Supplied text
Linear B cell epitopes are of different lengths of peptides from 2 to 85 in comparison to that of T cell epitopes. B-cell epitope produces immune response when it interacts with B lymphocytes. It then initiates the differentiation of B lymphocytes into plasma and memory cells (Nair et al. 2002). There are a number of Web-based tools are available for the prediction of B-cell epitope which are hosted by IEDB-AR. For the B-cell epitope prediction with high accuracy, multiple tools, including the Emini surface accessibility prediction (Emini et al. 1985), Kolaskar and Tongaonkar antigenicity scale (Kolaskar and Tongaonkar 1990), Parker hydrophilicity prediction, (Parker et al. 1986) and finally the Chou and Fasman beta turn prediction tool (Chou and Fasman 1979) were employed, because the antigenic parts of a protein belong to the beta turn regions (Rini et al. 1992).

Data for review

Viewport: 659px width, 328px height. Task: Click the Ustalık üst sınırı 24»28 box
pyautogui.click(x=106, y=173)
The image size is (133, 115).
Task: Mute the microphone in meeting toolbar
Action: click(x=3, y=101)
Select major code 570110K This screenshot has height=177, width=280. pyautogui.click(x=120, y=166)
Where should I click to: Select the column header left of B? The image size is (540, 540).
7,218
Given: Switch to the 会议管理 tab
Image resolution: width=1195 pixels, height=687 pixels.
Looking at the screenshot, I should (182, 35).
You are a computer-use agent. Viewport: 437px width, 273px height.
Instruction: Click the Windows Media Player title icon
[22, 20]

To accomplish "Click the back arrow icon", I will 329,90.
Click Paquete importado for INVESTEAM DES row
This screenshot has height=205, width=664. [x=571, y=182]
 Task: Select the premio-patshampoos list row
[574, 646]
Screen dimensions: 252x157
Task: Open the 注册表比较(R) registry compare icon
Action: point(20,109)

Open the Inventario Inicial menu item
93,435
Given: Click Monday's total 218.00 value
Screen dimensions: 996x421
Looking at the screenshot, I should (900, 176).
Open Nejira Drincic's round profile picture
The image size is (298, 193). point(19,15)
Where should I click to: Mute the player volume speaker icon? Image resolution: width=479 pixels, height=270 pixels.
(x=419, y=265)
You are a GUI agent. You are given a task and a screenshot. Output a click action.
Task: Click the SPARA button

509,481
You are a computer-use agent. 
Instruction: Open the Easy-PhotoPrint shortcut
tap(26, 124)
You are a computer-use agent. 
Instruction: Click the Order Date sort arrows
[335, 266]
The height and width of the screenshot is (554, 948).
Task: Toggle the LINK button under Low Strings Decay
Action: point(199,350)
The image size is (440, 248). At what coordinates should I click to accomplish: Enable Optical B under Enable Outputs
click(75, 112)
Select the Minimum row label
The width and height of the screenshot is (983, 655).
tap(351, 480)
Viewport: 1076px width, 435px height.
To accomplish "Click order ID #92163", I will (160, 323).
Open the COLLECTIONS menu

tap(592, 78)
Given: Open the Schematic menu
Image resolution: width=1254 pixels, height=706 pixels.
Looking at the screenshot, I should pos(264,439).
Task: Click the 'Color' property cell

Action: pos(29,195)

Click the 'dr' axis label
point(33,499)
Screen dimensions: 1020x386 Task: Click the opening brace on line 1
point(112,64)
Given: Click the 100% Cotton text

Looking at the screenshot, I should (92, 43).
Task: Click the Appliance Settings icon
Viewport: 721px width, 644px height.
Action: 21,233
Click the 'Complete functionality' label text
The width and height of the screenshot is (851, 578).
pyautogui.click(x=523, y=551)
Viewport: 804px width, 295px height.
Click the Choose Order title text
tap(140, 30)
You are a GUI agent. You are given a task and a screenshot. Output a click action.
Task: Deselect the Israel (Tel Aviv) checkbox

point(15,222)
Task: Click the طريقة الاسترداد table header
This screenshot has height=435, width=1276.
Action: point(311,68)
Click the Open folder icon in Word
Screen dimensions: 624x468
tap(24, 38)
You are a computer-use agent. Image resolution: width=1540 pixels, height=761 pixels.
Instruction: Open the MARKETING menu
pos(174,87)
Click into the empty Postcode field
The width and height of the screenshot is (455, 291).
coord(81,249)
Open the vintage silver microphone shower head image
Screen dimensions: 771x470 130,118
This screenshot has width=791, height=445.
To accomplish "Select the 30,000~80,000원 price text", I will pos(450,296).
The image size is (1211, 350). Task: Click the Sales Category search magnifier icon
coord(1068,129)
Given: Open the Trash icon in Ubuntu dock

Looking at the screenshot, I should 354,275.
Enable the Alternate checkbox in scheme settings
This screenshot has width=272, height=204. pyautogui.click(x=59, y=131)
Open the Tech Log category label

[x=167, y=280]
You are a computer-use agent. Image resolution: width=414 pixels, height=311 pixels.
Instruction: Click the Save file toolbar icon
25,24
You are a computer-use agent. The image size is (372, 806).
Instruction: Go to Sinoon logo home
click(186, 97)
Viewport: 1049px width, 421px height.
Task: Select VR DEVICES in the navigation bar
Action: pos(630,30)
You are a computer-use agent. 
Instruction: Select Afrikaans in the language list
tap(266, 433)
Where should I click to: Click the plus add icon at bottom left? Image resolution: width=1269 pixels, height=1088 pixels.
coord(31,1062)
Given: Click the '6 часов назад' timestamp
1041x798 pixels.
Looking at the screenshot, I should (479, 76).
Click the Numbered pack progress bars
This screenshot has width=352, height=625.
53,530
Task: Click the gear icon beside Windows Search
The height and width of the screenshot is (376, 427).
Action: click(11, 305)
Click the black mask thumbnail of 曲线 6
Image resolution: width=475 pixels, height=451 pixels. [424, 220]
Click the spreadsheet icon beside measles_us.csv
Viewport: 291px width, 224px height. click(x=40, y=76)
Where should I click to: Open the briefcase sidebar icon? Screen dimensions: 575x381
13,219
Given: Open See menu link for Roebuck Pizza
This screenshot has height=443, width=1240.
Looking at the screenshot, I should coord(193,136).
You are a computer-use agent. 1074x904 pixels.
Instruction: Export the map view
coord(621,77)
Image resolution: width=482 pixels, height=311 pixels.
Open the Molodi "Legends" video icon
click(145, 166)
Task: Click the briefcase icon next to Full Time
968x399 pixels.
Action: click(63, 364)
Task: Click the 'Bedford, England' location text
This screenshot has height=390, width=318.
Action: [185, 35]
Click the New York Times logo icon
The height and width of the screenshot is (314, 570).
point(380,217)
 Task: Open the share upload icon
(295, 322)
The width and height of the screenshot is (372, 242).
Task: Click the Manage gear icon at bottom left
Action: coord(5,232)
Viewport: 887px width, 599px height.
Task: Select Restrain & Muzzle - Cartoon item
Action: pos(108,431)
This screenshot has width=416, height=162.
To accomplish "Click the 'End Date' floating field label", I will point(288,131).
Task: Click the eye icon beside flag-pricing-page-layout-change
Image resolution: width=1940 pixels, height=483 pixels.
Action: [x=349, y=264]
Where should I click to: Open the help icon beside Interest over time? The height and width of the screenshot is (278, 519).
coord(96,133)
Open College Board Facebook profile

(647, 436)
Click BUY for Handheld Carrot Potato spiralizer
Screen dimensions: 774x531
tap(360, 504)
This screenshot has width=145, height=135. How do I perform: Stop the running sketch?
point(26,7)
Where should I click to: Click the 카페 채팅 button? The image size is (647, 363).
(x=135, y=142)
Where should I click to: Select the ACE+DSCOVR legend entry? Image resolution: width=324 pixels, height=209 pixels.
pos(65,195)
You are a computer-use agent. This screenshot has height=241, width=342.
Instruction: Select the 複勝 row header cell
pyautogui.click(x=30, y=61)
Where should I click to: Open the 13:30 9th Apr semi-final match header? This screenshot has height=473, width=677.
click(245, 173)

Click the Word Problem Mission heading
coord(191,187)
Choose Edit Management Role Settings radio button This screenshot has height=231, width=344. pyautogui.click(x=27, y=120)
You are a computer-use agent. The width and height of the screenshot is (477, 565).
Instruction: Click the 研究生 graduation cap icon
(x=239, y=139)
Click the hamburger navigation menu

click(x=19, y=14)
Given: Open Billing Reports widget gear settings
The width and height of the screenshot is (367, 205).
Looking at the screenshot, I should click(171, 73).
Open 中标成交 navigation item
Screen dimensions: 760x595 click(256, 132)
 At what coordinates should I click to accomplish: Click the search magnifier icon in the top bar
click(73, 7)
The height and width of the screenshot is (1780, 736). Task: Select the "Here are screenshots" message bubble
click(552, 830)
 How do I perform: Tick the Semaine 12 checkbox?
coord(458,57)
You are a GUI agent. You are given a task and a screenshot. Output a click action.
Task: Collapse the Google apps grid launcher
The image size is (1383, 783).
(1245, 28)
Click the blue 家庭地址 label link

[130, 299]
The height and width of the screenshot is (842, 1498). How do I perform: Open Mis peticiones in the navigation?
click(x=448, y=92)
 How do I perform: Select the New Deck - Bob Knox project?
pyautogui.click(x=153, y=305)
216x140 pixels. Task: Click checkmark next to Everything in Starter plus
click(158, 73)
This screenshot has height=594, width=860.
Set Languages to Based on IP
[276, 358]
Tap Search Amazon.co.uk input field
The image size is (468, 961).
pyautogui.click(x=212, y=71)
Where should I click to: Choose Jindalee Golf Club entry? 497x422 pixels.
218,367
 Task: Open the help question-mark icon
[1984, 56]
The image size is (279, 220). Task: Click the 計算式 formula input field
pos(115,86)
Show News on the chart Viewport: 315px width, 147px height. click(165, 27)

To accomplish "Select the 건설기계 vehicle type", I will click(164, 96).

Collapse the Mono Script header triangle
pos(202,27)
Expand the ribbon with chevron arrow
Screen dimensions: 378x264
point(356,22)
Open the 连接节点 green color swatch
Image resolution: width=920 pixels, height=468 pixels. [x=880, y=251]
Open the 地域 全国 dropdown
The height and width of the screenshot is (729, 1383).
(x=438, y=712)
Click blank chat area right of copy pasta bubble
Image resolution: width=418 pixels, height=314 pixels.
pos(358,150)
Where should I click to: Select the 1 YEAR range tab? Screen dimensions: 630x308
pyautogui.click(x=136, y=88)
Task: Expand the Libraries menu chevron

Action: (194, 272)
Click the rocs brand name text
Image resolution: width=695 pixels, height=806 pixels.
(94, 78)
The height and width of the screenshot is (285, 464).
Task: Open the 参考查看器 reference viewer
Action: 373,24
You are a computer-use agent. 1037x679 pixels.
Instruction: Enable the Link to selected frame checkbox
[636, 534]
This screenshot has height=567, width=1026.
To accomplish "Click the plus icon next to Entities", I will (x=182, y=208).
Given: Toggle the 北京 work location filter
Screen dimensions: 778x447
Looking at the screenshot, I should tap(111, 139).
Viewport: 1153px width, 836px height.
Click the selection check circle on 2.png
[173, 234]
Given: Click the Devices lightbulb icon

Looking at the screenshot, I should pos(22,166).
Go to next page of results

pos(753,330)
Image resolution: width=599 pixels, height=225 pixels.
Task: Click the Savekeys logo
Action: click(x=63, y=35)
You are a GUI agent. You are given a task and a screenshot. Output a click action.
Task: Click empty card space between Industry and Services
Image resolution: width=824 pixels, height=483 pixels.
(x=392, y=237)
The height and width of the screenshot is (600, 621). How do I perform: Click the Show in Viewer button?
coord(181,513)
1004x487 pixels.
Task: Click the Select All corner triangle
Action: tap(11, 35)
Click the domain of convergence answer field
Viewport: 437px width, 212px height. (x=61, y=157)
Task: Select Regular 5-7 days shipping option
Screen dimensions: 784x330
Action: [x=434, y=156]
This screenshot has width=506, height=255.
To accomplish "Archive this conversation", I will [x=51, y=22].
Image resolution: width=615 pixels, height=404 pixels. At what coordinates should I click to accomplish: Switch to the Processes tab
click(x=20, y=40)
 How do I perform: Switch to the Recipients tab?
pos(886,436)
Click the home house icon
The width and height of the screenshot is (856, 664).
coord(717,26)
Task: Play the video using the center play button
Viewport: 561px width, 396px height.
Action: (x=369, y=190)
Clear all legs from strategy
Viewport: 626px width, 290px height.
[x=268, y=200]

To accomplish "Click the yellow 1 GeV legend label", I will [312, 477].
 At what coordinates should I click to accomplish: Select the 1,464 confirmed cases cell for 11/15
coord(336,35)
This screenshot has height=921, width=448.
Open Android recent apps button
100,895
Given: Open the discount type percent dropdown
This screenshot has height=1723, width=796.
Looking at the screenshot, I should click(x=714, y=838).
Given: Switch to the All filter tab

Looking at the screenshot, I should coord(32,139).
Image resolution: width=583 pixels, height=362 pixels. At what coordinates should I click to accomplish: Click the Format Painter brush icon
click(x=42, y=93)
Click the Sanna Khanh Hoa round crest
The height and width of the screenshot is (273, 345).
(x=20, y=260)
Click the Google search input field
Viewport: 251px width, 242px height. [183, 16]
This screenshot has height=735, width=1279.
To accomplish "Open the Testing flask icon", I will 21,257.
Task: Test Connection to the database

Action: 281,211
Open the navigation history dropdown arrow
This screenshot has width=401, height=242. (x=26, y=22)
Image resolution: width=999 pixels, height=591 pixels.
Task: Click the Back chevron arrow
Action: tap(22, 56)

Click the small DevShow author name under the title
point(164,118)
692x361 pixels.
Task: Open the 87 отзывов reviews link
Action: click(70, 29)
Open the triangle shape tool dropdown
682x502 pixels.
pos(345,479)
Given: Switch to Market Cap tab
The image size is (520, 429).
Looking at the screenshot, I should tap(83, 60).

Questions on the material
• A. Say whether each statement agrees with the passage on B-cell epitope prediction, answering yes or no and quoting the deciding words of the passage: (i) linear B cell epitopes range in length from 2 to 85; (ii) the Emini tool predicts hydrophilicity; (iii) beta turn prediction was used because the antigenic parts of a protein belong to beta turn regions.
• B. Summarize the passage on B-cell epitope prediction in two sentences.
• C. Proceed with the passage on B-cell epitope prediction, starting after its final sentence.

Your responses
• A.
(i) Yes: "Linear B cell epitopes are of different lengths of peptides from 2 to 85".
(ii) No: "the Emini surface accessibility prediction" and "Parker hydrophilicity prediction".
(iii) Yes: "because the antigenic parts of a protein belong to the beta turn regions".

• B. Linear B cell epitopes vary in peptide length from 2 to 85, and when they interact with B lymphocytes they produce an immune response and start the differentiation of those cells into plasma and memory cells. Several web-based tools hosted by IEDB-AR were used to predict B-cell epitopes with high accuracy: Emini surface accessibility, the Kolaskar and Tongaonkar antigenicity scale, Parker hydrophilicity, and Chou and Fasman beta turn prediction, the last because antigenic parts of a protein belong to beta turn regions.

• C.
Homology modeling and protein variability determination of the conserved region

The structure of the conserved region was constructed by homology modelling using the MODELLER v9 (Šali et al. 1995). MODELLER is a program that implements an automated approach to comparative protein structure modelling by satisfying spatial restraints (Fiser et al. 2000, Sali and Blundell 1993). Finally, the evaluation of the predicted model was verified by using two software tools, PROCHECK (Arnold et al. 2006, Laskowski et al. 1996) and QMEAN (Benkert et al. 2011). For predicting the disorder among the amino acid sequences, DISOPRED v3 (Ward et al. 2004) server was used. In order to calculate the protein variability index the Protein variability server was implied where Wu-Kabat variability coefficient (Garcia-Boronat et al. 2008) has been used.

Allergenicity and epitope conservancy analysis

The web-based AllerHunter server (Muh et al. 2009) was used to predict the allergenicity of our proposed epitope for vaccine development. This server predicts allergenicity through a combinational prediction, by using both integration of the Food and Agriculture Organization (FAO)/World Health Organization (WHO) allergenicity evaluation scheme and support vector machines (SVM)-pairwise sequence similarity. AllerHunter predicts allergens as well as nonallergens with high specificity. This makes AllerHunter is a very useful program for allergen cross-reactivity prediction (Liao and Noble 2003).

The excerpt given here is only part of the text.